What to do
1: Answer the following questions using the text on Affordable Care Act compliance.
(a) How many federal agencies are in charge of ACA compliance?
(b) About how many new investigators did EBSA say in 2010 that it was hiring?
(c) Which act governs the benefit plans that EBSA has the authority to audit?
2: Write out the passage of the text on Affordable Care Act compliance that begins at the words "Compliance requirements of" and stops after the words "be looking at.".

Source text

────────────────

Compliance requirements of the Affordable Care Act are gradually being implemented, and with each new provision that employers must comply with, the more you have to keep track of.
But 2015 is really when the rubber hits the road for ACA compliance. This is the year you’ll learn more than you ever wanted to about the various ACA coverage and reporting requirements.
There are three federal agencies in charge of ACA compliance: the Employee Benefits Security Administration (EBSA) of the Department of Labor (DOL), the Internal Revenue Service and the Department of Health and Human Services.
The main agency in charge of compliance will be EBSA and there are a number of areas the agency will be looking at.
Already, EBSA has set up a health benefits security project team to handle ACA enforcement. Getting numbers is difficult, but EBSA said in 2010 that it was hiring about 670 new investigators to help with matters such as ACA compliance audits. By now, hundreds of them are be on board, trained, and ready to investigate.
EBSA has the authority to conduct audits on benefit plans that are governed by the Employee Retirement Income Security Act (ERISA). DOL audits often focus on violations of ERISA’s fiduciary obligations and reporting and disclosure requirements.
The DOL may also investigate whether an employee benefit plan complies with ERISA’s protections for plan participants, such as the special enrollment rules or mental health parity requirements. Recently, the DOL has been using its investigative authority to enforce compliance with the ACA.

────────────────

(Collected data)
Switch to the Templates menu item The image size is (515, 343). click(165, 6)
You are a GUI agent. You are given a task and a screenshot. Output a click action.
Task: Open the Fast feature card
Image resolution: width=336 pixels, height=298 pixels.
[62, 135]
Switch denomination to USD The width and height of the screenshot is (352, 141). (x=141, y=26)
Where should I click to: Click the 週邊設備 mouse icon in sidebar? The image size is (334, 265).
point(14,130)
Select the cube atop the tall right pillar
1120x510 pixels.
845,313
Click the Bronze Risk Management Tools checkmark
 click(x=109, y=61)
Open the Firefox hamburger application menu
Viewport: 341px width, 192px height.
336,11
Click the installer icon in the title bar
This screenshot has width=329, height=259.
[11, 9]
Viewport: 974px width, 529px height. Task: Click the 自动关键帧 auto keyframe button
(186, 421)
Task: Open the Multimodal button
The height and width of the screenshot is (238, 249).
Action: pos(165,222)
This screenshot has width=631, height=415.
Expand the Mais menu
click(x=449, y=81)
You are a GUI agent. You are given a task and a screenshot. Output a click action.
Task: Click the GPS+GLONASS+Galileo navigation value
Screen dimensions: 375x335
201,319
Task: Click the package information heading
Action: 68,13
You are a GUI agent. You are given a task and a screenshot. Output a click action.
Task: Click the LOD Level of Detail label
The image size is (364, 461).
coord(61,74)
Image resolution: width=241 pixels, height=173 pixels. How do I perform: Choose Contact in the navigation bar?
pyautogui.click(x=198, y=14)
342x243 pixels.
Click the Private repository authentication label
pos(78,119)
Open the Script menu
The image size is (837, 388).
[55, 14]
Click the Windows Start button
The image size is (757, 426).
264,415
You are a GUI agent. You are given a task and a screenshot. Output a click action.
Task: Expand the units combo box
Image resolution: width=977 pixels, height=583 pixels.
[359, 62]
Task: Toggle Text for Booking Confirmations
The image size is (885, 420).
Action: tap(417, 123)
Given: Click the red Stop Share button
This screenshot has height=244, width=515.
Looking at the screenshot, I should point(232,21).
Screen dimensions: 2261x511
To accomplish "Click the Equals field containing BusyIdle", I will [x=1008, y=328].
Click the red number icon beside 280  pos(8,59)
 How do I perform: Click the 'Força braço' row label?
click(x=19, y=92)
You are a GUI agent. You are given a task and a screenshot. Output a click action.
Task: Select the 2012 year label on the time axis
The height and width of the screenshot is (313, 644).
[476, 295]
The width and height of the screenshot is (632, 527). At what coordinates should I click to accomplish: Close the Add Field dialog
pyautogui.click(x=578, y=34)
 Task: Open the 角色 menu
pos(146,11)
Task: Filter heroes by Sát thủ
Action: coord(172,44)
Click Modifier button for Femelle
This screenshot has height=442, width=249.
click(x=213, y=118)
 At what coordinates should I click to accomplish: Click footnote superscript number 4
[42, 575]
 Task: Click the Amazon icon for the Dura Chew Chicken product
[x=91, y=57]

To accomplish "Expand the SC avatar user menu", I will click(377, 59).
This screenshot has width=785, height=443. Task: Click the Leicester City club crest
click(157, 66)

────────────────

Written responses
1:
(a) Three.
(b) About 670.
(c) The Employee Retirement Income Security Act (ERISA).

2:
Compliance requirements of the Affordable Care Act are gradually being implemented, and with each new provision that employers must comply with, the more you have to keep track of.
But 2015 is really when the rubber hits the road for ACA compliance. This is the year you’ll learn more than you ever wanted to about the various ACA coverage and reporting requirements.
There are three federal agencies in charge of ACA compliance: the Employee Benefits Security Administration (EBSA) of the Department of Labor (DOL), the Internal Revenue Service and the Department of Health and Human Services.
The main agency in charge of compliance will be EBSA and there are a number of areas the agency will be looking at.